■ PROBLEM REQUIREMENTS:
Swap "computer-use agent" for "desktop automation agent" in every entry below and leave the rest of the text unchanged.

## BEGIN

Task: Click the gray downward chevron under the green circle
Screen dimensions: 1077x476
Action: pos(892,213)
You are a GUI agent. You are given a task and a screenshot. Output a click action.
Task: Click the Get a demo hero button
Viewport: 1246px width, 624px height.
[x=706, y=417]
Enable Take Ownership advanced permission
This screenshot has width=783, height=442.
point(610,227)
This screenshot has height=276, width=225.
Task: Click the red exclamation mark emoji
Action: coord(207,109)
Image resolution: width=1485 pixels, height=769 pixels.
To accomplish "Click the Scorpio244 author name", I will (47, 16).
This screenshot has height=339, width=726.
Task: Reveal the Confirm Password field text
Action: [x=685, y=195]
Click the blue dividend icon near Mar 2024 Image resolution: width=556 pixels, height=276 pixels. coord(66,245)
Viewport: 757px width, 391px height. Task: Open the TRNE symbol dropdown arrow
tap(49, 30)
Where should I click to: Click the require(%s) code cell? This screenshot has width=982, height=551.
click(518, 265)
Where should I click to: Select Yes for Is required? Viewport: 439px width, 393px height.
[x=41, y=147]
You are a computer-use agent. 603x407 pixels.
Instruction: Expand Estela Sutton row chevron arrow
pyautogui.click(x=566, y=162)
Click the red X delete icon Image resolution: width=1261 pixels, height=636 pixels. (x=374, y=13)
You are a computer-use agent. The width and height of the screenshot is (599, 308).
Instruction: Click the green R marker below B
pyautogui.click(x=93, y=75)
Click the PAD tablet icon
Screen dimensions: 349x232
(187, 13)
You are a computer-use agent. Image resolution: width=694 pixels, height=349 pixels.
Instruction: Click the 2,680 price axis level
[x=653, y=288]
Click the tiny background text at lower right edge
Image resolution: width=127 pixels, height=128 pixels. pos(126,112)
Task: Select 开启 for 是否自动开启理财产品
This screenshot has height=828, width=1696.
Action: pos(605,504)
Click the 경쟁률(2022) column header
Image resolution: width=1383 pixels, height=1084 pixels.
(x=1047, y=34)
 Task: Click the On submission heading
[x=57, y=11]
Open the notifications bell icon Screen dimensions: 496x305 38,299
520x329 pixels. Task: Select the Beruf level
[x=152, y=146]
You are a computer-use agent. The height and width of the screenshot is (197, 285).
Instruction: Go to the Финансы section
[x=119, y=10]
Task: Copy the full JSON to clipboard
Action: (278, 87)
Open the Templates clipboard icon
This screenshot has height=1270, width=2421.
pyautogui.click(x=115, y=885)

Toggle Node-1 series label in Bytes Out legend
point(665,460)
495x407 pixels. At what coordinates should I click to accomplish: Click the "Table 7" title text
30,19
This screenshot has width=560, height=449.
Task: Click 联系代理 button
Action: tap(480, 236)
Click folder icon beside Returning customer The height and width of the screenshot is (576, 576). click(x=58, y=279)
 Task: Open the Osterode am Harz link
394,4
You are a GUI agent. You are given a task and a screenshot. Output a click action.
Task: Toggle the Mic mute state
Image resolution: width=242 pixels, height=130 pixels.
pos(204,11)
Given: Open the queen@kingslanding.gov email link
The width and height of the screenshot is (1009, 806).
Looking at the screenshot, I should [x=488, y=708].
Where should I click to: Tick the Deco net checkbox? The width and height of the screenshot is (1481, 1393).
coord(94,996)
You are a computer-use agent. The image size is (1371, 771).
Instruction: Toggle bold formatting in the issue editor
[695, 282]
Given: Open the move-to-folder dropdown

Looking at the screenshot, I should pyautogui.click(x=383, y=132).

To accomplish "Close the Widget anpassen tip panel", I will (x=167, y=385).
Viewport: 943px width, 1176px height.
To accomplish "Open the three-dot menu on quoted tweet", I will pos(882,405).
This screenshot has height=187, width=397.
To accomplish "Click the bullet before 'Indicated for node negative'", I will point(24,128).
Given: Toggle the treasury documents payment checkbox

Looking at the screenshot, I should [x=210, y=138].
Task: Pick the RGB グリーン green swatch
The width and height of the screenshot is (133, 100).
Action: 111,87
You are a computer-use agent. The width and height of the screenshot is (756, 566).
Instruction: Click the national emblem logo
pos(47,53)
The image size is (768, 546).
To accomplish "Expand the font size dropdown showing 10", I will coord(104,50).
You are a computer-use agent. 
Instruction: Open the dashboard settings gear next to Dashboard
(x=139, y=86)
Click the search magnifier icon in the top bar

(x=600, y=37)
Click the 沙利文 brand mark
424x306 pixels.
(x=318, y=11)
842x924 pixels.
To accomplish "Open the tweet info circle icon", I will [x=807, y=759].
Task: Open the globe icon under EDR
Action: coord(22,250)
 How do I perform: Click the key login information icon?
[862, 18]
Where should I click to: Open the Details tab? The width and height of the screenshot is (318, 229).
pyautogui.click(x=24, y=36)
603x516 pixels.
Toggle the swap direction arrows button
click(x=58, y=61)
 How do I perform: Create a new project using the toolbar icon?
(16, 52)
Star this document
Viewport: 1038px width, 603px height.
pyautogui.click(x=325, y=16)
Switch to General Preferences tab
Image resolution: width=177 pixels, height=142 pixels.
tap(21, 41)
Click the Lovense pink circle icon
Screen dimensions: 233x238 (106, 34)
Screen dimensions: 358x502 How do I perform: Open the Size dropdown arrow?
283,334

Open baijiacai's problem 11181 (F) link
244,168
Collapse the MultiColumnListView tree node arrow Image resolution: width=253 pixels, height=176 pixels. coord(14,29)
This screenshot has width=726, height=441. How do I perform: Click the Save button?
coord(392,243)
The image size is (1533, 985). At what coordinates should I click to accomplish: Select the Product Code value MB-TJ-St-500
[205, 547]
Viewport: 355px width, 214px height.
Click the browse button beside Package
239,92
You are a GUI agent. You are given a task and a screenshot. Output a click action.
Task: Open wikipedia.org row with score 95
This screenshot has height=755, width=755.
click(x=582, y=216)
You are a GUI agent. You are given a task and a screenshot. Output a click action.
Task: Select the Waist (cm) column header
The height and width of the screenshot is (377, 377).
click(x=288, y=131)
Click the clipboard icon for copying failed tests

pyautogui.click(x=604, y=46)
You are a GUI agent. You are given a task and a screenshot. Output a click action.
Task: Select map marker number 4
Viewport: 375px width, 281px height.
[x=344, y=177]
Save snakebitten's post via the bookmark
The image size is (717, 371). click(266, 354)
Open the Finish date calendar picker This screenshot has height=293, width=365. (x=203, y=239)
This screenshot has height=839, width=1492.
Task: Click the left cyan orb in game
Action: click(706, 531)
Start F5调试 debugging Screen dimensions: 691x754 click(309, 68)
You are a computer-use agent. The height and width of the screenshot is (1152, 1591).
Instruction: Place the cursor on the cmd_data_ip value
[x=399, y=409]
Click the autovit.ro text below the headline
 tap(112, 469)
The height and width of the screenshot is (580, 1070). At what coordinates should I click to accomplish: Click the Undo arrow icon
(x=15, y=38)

## END

■ EXERCISE SOLUTION:
Task: Click the gray downward chevron under the green circle
Screen dimensions: 1077x476
Action: pos(892,213)
You are a GUI agent. You are given a task and a screenshot. Output a click action.
Task: Click the Get a demo hero button
Viewport: 1246px width, 624px height.
[x=706, y=417]
Enable Take Ownership advanced permission
This screenshot has width=783, height=442.
point(610,227)
This screenshot has height=276, width=225.
Task: Click the red exclamation mark emoji
Action: coord(207,109)
Image resolution: width=1485 pixels, height=769 pixels.
To accomplish "Click the Scorpio244 author name", I will (47, 16).
This screenshot has height=339, width=726.
Task: Reveal the Confirm Password field text
Action: [x=685, y=195]
Click the blue dividend icon near Mar 2024 Image resolution: width=556 pixels, height=276 pixels. coord(66,245)
Viewport: 757px width, 391px height. Task: Open the TRNE symbol dropdown arrow
tap(49, 30)
Where should I click to: Click the require(%s) code cell? This screenshot has width=982, height=551.
click(518, 265)
Where should I click to: Select Yes for Is required? Viewport: 439px width, 393px height.
[x=41, y=147]
You are a desktop automation agent. 603x407 pixels.
Instruction: Expand Estela Sutton row chevron arrow
pyautogui.click(x=566, y=162)
Click the red X delete icon Image resolution: width=1261 pixels, height=636 pixels. (x=374, y=13)
You are a desktop automation agent. The width and height of the screenshot is (599, 308).
Instruction: Click the green R marker below B
pyautogui.click(x=93, y=75)
Click the PAD tablet icon
Screen dimensions: 349x232
(187, 13)
You are a desktop automation agent. Image resolution: width=694 pixels, height=349 pixels.
Instruction: Click the 2,680 price axis level
[x=653, y=288]
Click the tiny background text at lower right edge
Image resolution: width=127 pixels, height=128 pixels. pos(126,112)
Task: Select 开启 for 是否自动开启理财产品
This screenshot has height=828, width=1696.
Action: pos(605,504)
Click the 경쟁률(2022) column header
Image resolution: width=1383 pixels, height=1084 pixels.
(x=1047, y=34)
 Task: Click the On submission heading
[x=57, y=11]
Open the notifications bell icon Screen dimensions: 496x305 38,299
520x329 pixels. Task: Select the Beruf level
[x=152, y=146]
You are a desktop automation agent. The height and width of the screenshot is (197, 285).
Instruction: Go to the Финансы section
[x=119, y=10]
Task: Copy the full JSON to clipboard
Action: (278, 87)
Open the Templates clipboard icon
This screenshot has height=1270, width=2421.
pyautogui.click(x=115, y=885)

Toggle Node-1 series label in Bytes Out legend
point(665,460)
495x407 pixels. At what coordinates should I click to accomplish: Click the "Table 7" title text
30,19
This screenshot has width=560, height=449.
Task: Click 联系代理 button
Action: tap(480, 236)
Click folder icon beside Returning customer The height and width of the screenshot is (576, 576). click(x=58, y=279)
 Task: Open the Osterode am Harz link
394,4
You are a GUI agent. You are given a task and a screenshot. Output a click action.
Task: Toggle the Mic mute state
Image resolution: width=242 pixels, height=130 pixels.
pos(204,11)
Given: Open the queen@kingslanding.gov email link
The width and height of the screenshot is (1009, 806).
Looking at the screenshot, I should [x=488, y=708].
Where should I click to: Tick the Deco net checkbox? The width and height of the screenshot is (1481, 1393).
coord(94,996)
You are a desktop automation agent. The image size is (1371, 771).
Instruction: Toggle bold formatting in the issue editor
[695, 282]
Given: Open the move-to-folder dropdown

Looking at the screenshot, I should pyautogui.click(x=383, y=132).

To accomplish "Close the Widget anpassen tip panel", I will (x=167, y=385).
Viewport: 943px width, 1176px height.
To accomplish "Open the three-dot menu on quoted tweet", I will pos(882,405).
This screenshot has height=187, width=397.
To accomplish "Click the bullet before 'Indicated for node negative'", I will point(24,128).
Given: Toggle the treasury documents payment checkbox

Looking at the screenshot, I should [x=210, y=138].
Task: Pick the RGB グリーン green swatch
The width and height of the screenshot is (133, 100).
Action: 111,87
You are a desktop automation agent. The width and height of the screenshot is (756, 566).
Instruction: Click the national emblem logo
pos(47,53)
The image size is (768, 546).
To accomplish "Expand the font size dropdown showing 10", I will coord(104,50).
You are a desktop automation agent. 
Instruction: Open the dashboard settings gear next to Dashboard
(x=139, y=86)
Click the search magnifier icon in the top bar

(x=600, y=37)
Click the 沙利文 brand mark
424x306 pixels.
(x=318, y=11)
842x924 pixels.
To accomplish "Open the tweet info circle icon", I will [x=807, y=759].
Task: Open the globe icon under EDR
Action: coord(22,250)
 How do I perform: Click the key login information icon?
[862, 18]
Where should I click to: Open the Details tab? The width and height of the screenshot is (318, 229).
pyautogui.click(x=24, y=36)
603x516 pixels.
Toggle the swap direction arrows button
click(x=58, y=61)
 How do I perform: Create a new project using the toolbar icon?
(16, 52)
Star this document
Viewport: 1038px width, 603px height.
pyautogui.click(x=325, y=16)
Switch to General Preferences tab
Image resolution: width=177 pixels, height=142 pixels.
tap(21, 41)
Click the Lovense pink circle icon
Screen dimensions: 233x238 (106, 34)
Screen dimensions: 358x502 How do I perform: Open the Size dropdown arrow?
283,334

Open baijiacai's problem 11181 (F) link
244,168
Collapse the MultiColumnListView tree node arrow Image resolution: width=253 pixels, height=176 pixels. coord(14,29)
This screenshot has width=726, height=441. How do I perform: Click the Save button?
coord(392,243)
The image size is (1533, 985). At what coordinates should I click to accomplish: Select the Product Code value MB-TJ-St-500
[205, 547]
Viewport: 355px width, 214px height.
Click the browse button beside Package
239,92
You are a GUI agent. You are given a task and a screenshot. Output a click action.
Task: Open wikipedia.org row with score 95
This screenshot has height=755, width=755.
click(x=582, y=216)
You are a GUI agent. You are given a task and a screenshot. Output a click action.
Task: Select the Waist (cm) column header
The height and width of the screenshot is (377, 377).
click(x=288, y=131)
Click the clipboard icon for copying failed tests

pyautogui.click(x=604, y=46)
You are a GUI agent. You are given a task and a screenshot. Output a click action.
Task: Select map marker number 4
Viewport: 375px width, 281px height.
[x=344, y=177]
Save snakebitten's post via the bookmark
The image size is (717, 371). click(266, 354)
Open the Finish date calendar picker This screenshot has height=293, width=365. (x=203, y=239)
This screenshot has height=839, width=1492.
Task: Click the left cyan orb in game
Action: click(706, 531)
Start F5调试 debugging Screen dimensions: 691x754 click(309, 68)
You are a desktop automation agent. The height and width of the screenshot is (1152, 1591).
Instruction: Place the cursor on the cmd_data_ip value
[x=399, y=409]
Click the autovit.ro text below the headline
 tap(112, 469)
The height and width of the screenshot is (580, 1070). At what coordinates should I click to accomplish: Click the Undo arrow icon
(x=15, y=38)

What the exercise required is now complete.